## Exercise goal
Leave out the pictures and give back all the entries exactly as written.
Data supplied Block Start
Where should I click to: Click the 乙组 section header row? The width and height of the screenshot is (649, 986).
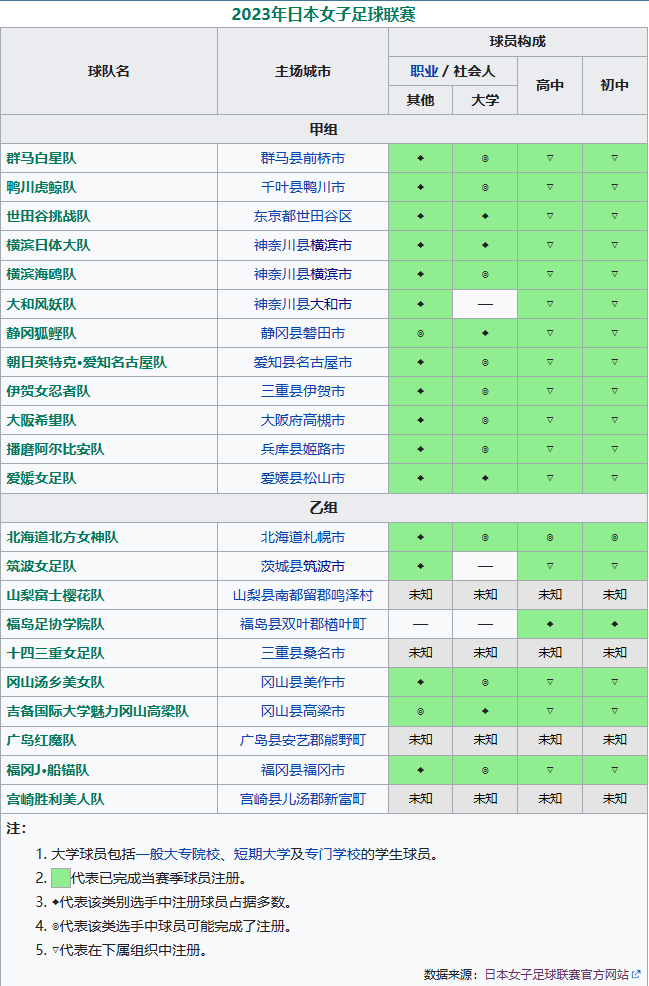pyautogui.click(x=324, y=508)
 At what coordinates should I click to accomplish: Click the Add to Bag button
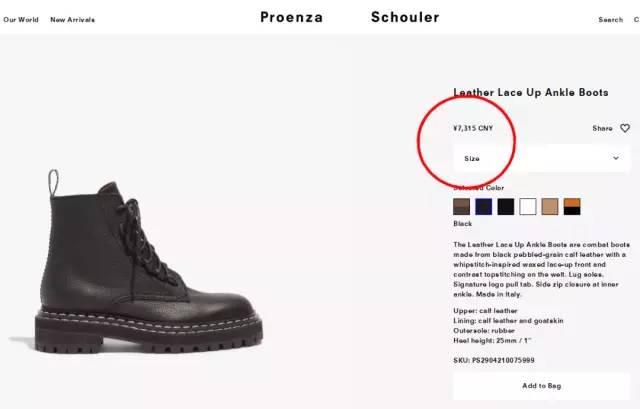(x=542, y=386)
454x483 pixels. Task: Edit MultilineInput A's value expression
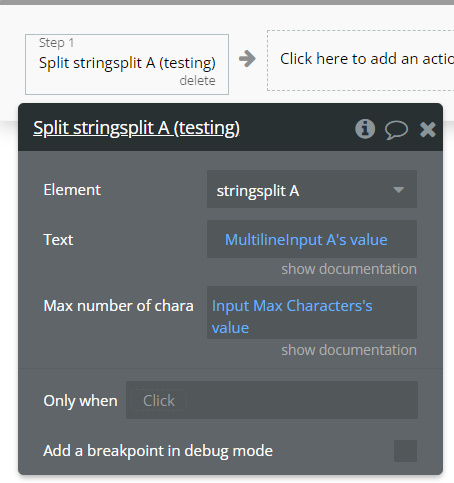click(306, 240)
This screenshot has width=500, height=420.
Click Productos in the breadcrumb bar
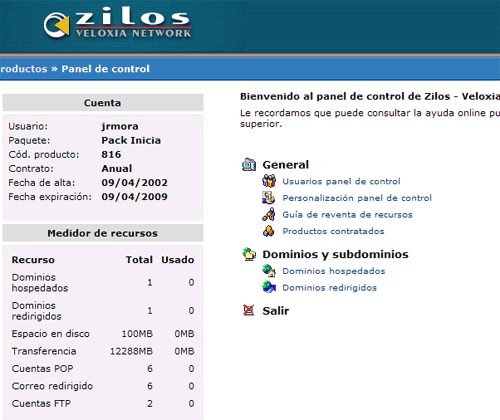click(x=24, y=69)
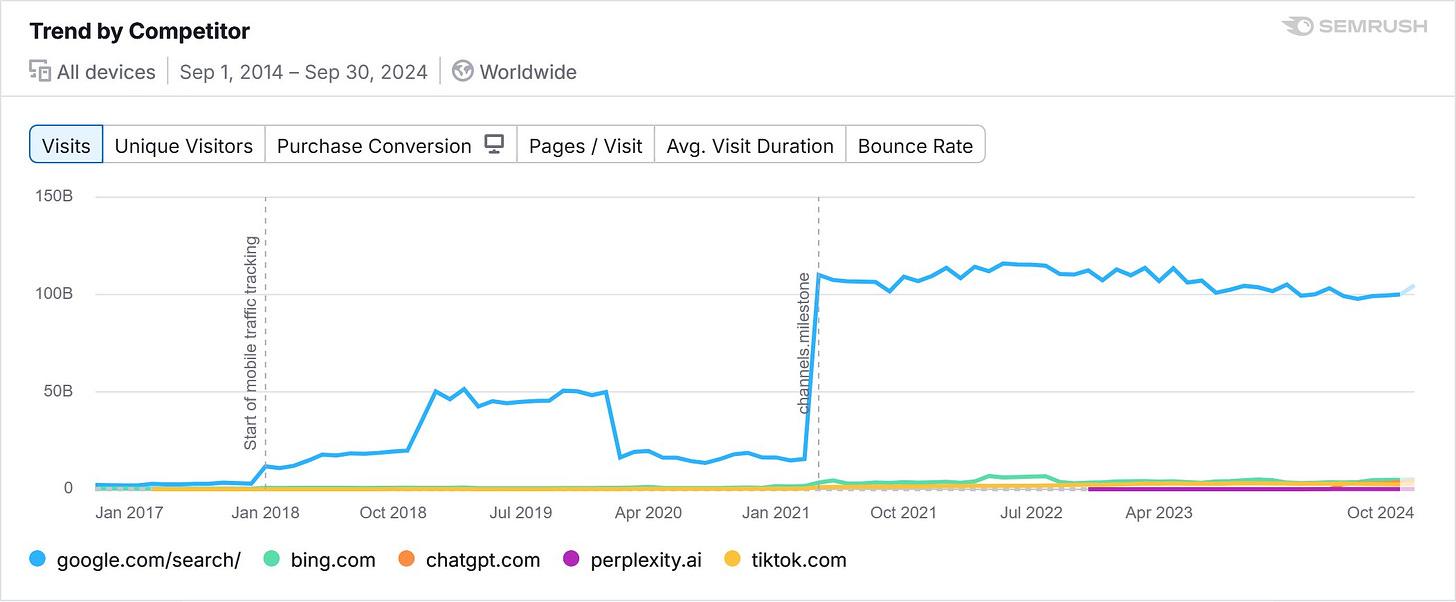Open the Worldwide location filter
Viewport: 1456px width, 602px height.
coord(528,72)
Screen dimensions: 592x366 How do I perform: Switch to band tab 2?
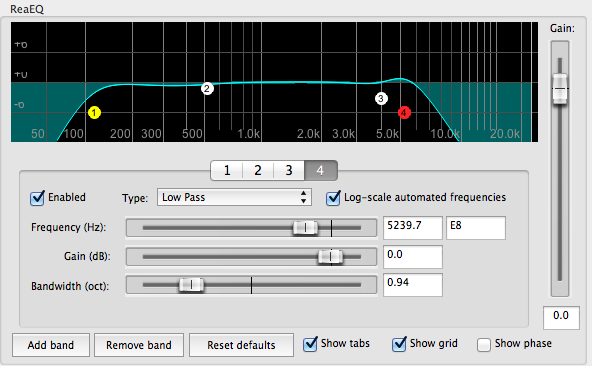click(x=258, y=171)
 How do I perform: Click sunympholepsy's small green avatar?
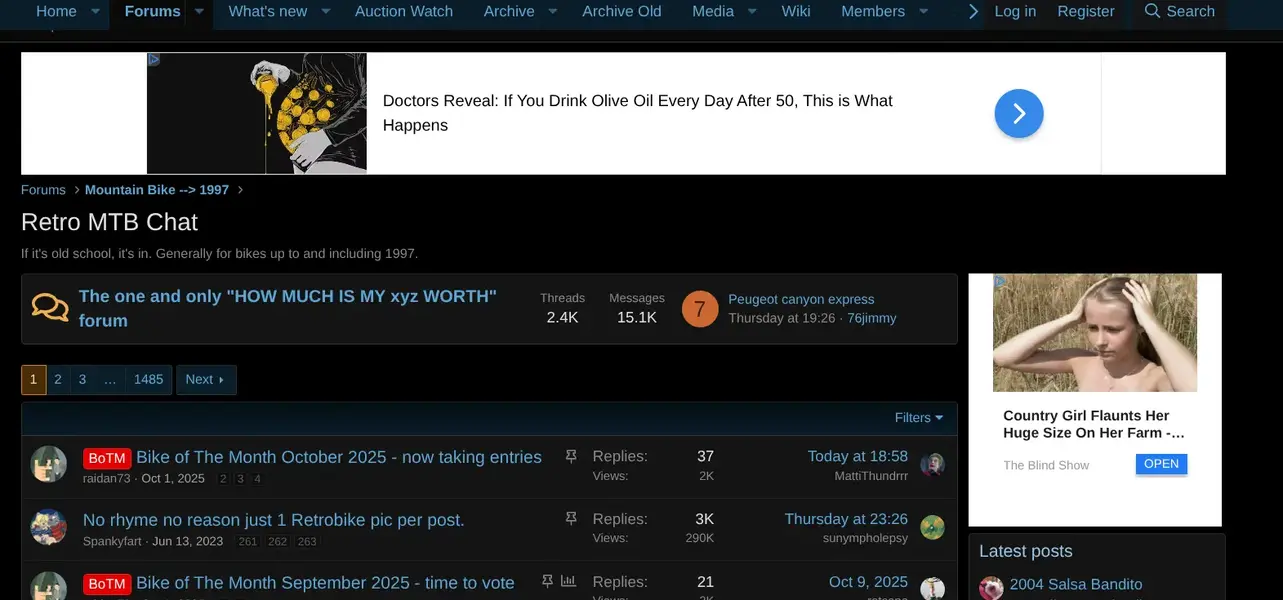(x=932, y=527)
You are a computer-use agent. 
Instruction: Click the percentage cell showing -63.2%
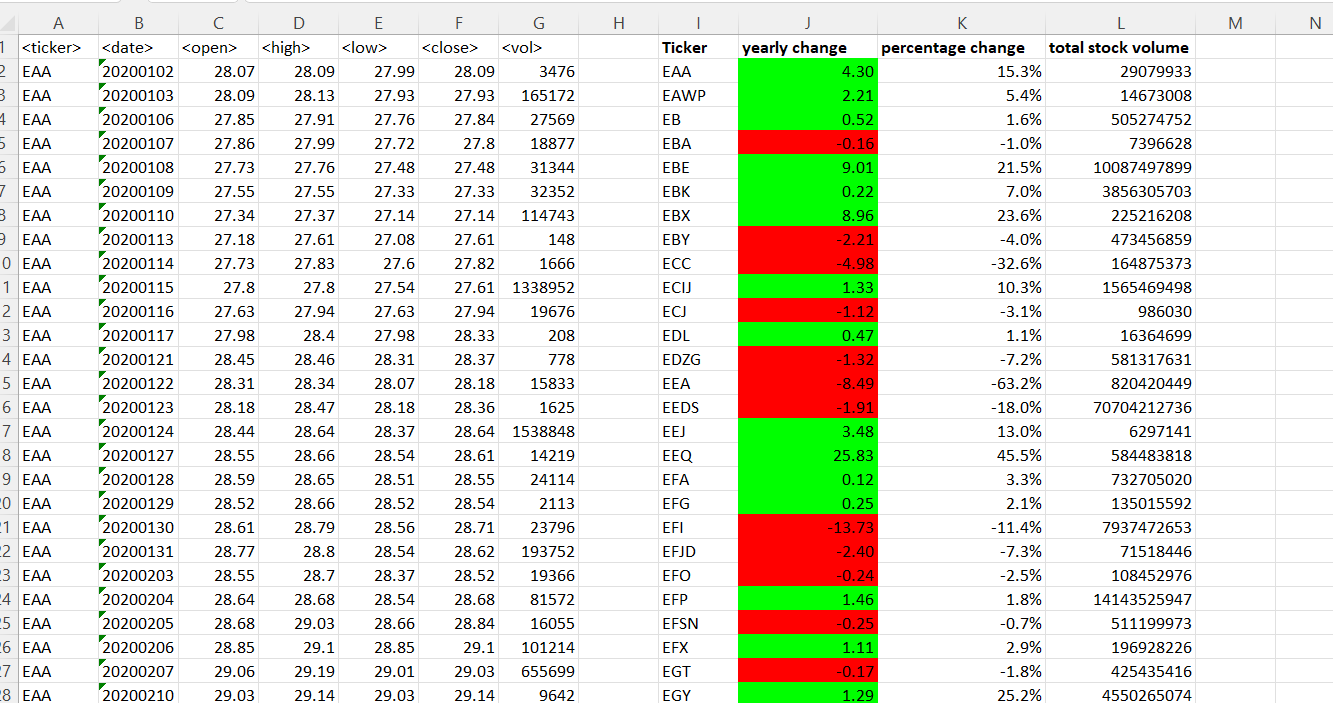tap(961, 383)
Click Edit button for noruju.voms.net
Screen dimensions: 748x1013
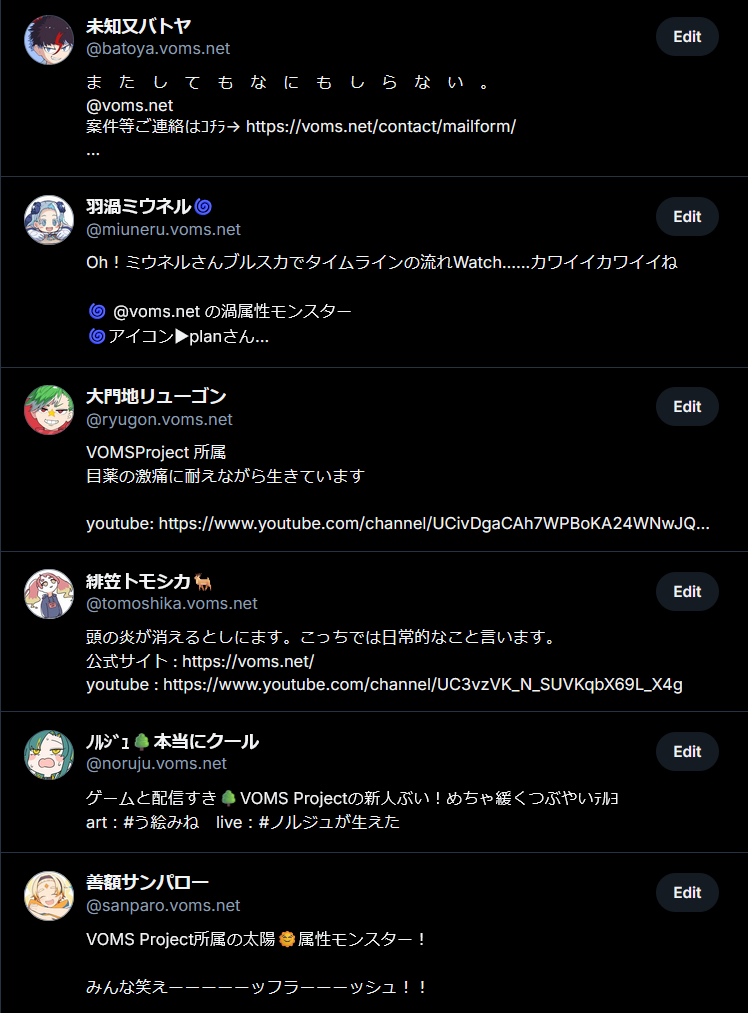click(687, 751)
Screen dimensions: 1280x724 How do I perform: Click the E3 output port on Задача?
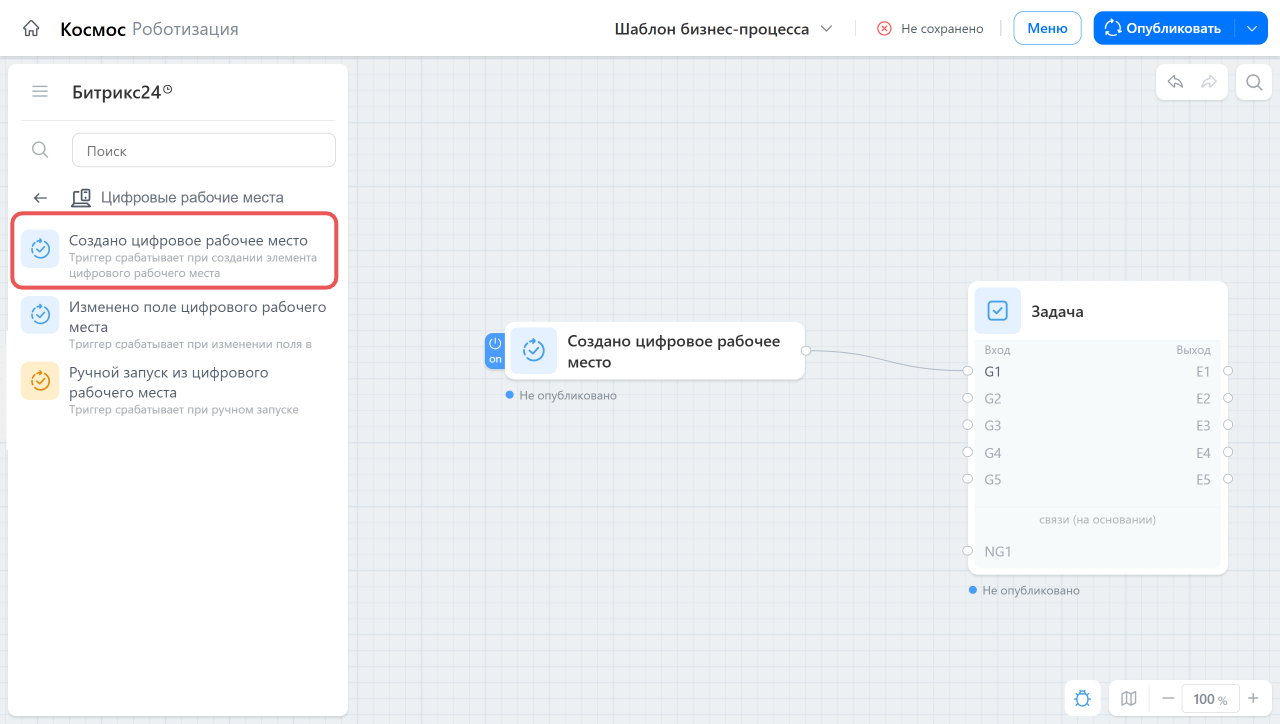[x=1228, y=425]
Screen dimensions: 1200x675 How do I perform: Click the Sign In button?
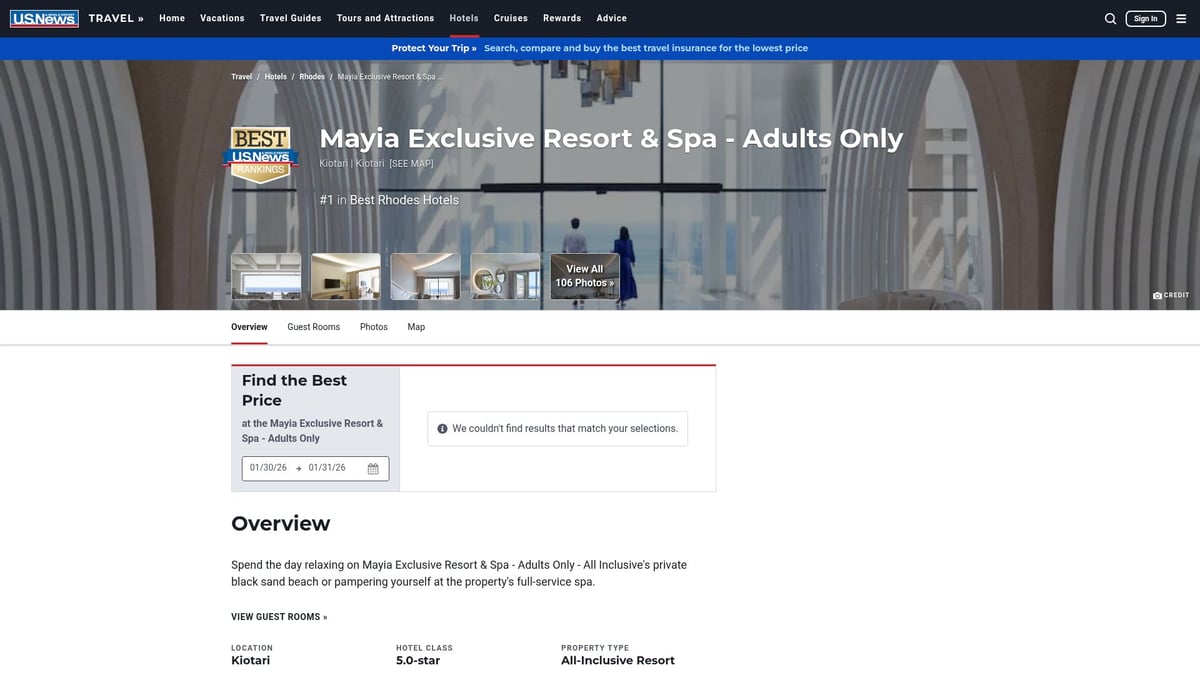point(1145,17)
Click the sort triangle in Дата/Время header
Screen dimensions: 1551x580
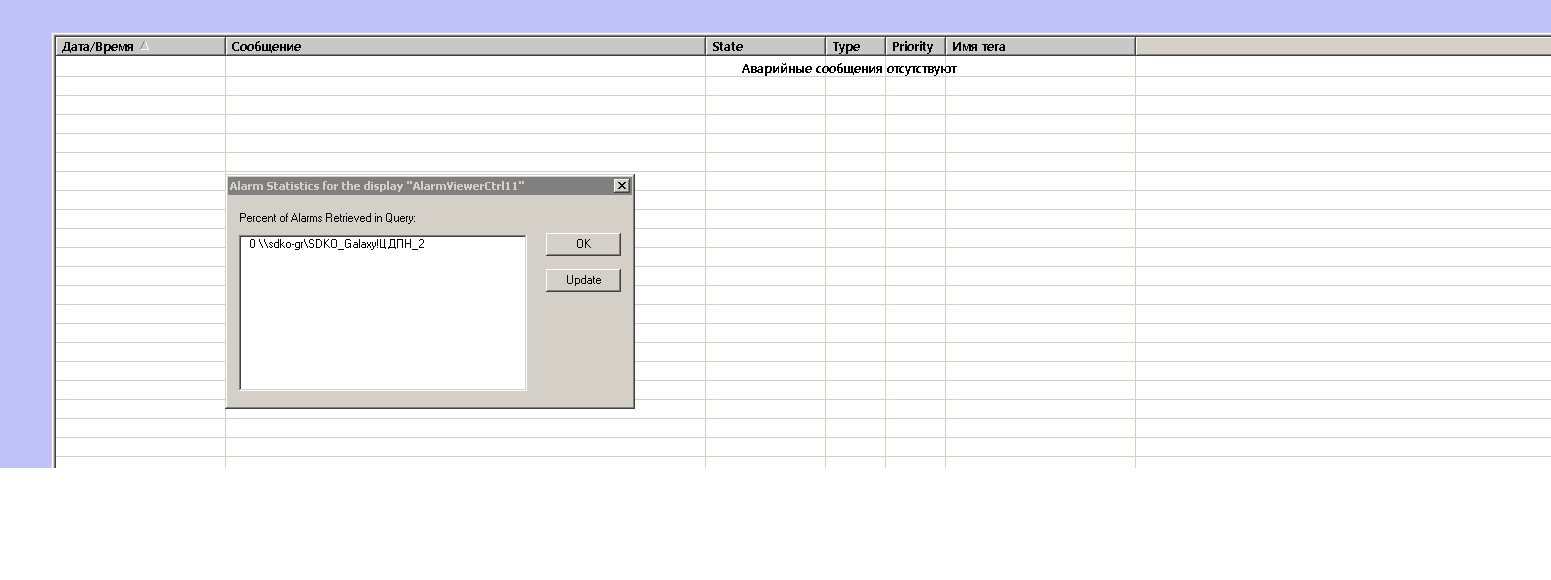point(144,46)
Data supplied Block End
## Result for this exercise
Where should I click to: Click the 乙组 section header row? The width and height of the screenshot is (649, 986).
pyautogui.click(x=324, y=508)
 At what coordinates should I click to accomplish: Click the Add to Bag button
(x=542, y=386)
454x483 pixels. Task: Edit MultilineInput A's value expression
click(306, 240)
This screenshot has width=500, height=420.
Click Productos in the breadcrumb bar
click(x=24, y=69)
Open the Worldwide location filter
Viewport: 1456px width, 602px height.
coord(528,72)
Screen dimensions: 592x366 How do I perform: Switch to band tab 2?
click(x=258, y=171)
 How do I perform: Click sunympholepsy's small green avatar?
(x=932, y=527)
You are a computer-use agent. 
Instruction: Click the percentage cell showing -63.2%
tap(961, 383)
Click Edit button for noruju.voms.net
Screen dimensions: 748x1013
click(687, 751)
Screen dimensions: 1280x724 How do I perform: Click the E3 output port on Задача?
[x=1228, y=425]
Screen dimensions: 1200x675 How do I perform: Click the Sign In button?
point(1145,17)
Click the sort triangle in Дата/Время header
Screen dimensions: 1551x580
point(144,46)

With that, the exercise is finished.